I told her about the DEA report and Bobby Hamid.

“Well, there’s certainly an appetite for cocaine up here,” she said. “Wherever the beautiful people congregate, there’s that. What’s the saying? Cocaine is God’s way of letting you know you have too much money.”

We laughed, and I asked if she’d ever run across Townsend.

“No,” she said. “That’s a very exclusive part of the canyon. And very remote.”

“So the neighbors didn’t hear or see anything?”

She shook her head. “People with money like you find here don’t want embarrassing police investigations interrupting their lives.
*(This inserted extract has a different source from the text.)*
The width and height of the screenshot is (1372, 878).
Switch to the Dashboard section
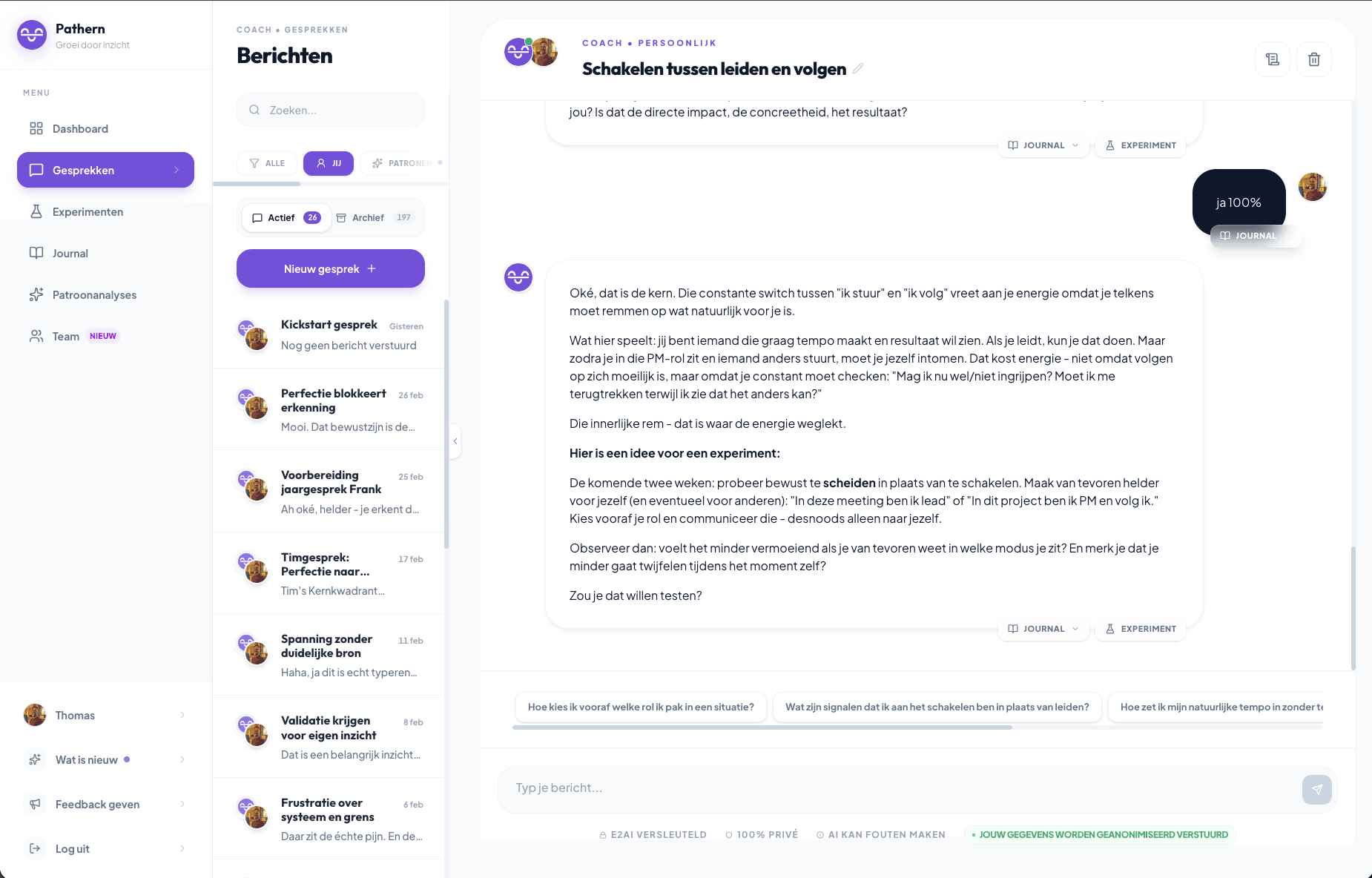[79, 128]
We’re supposed to keep the traffic manageable, drag off the worst fruitcakes, and keep burglars away from the art galleries. They don’t want to entertain the notion that their nice neighbor might have been a dirtbag. And we’re a small department, with not many people or much money. If you guys can help, go to it.”

“Autopsy?” I asked, leafing through the report.
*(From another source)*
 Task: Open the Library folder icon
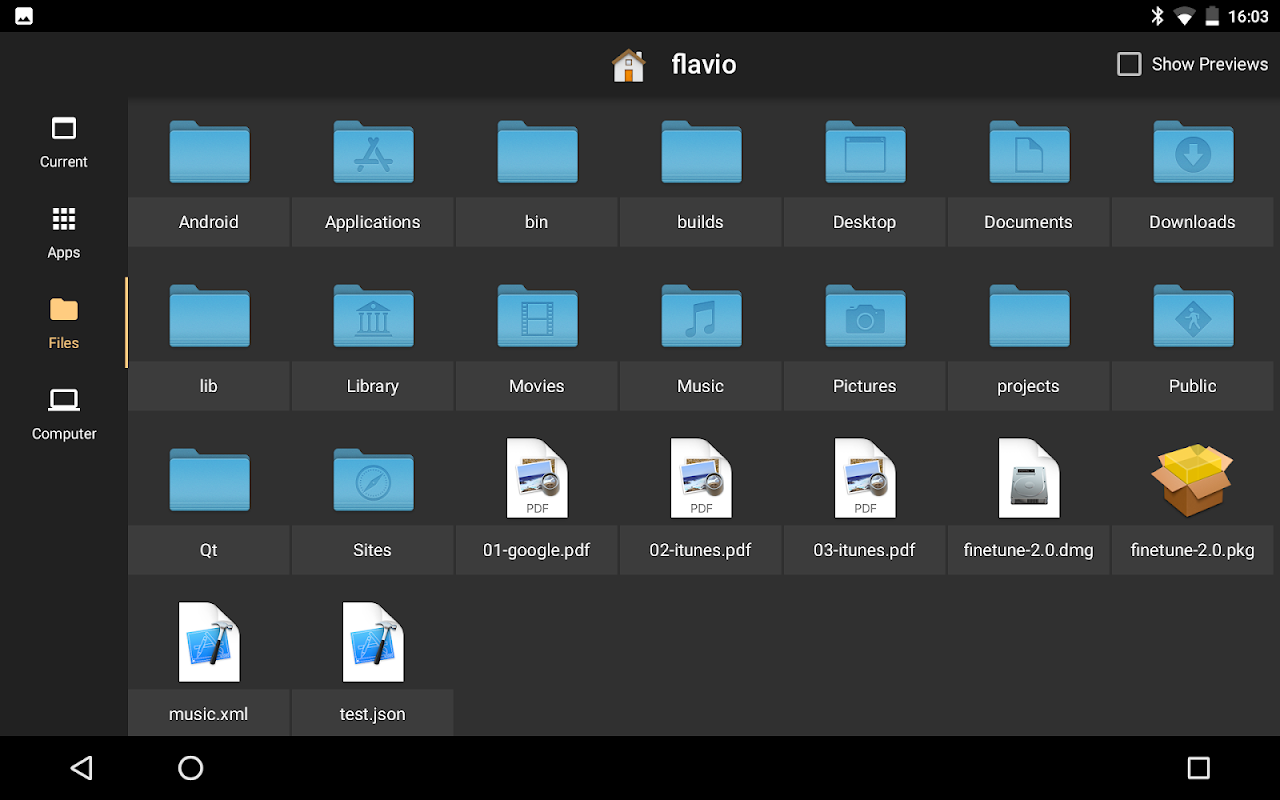pyautogui.click(x=373, y=316)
“Still tied up in Phoenix,” she said. “It takes longer and longer to get reports back now that there are more and more exotic tests to perform.”

I sat down to read.

“You know,” she said, “there’s a lot about this case that’s screwy. He had a very expensive alarm system out there, and it was fully engaged when the first deputy arrived after the murder.”

Forty-five minutes later, I was on the winding road up into the red rocks, through firs and ponderosa pines, up to Greg Townsend’s million-dollar house. It wasn’t a day very different from the first time I was here. This time, I found the place deserted, with a Sheriff’s Department NO TRESPASSING seal on the door. I used the keys given me by Allison Taylor to disengage the alarm and let myself in.

The house was still immaculate and spectacular, but there’s something about a place that has been violated by murder: a smell real or imagined, brutal memories in the walls, uneasy ghosts. Lindsey had offered to take the day off and come up with me, and I found myself wishing she were here. I picked up the phone and called down to Phoenix, getting her voice mail. I left a message and remembered how she’d felt in bed just hours earlier.

Although it’s commonplace today to read nothing more than the TV screen, it still jarred me to see no books. But it went with the expensively austere theme of the decorator. I looked over the photos on his shelves and noted once again that there were no photos of him and Phaedra. There were pictures of him with other women, kayaking, on the beach, rock climbing, in the cockpit of a small airplane. I had definitely lived too sedentary a life.

The master bedroom had been stripped of furniture, but the walls were still stained with blood-lots of it. I stepped inside. The bed must have faced the door. He would have seen his assailant coming, if he had been awake, if he had been expecting trouble. It was so quiet, I jumped when the phone began to ring. When no answering machine picked up, I lifted the receiver and placed it to my ear. Whoever was on the other end hung up, saying nothing.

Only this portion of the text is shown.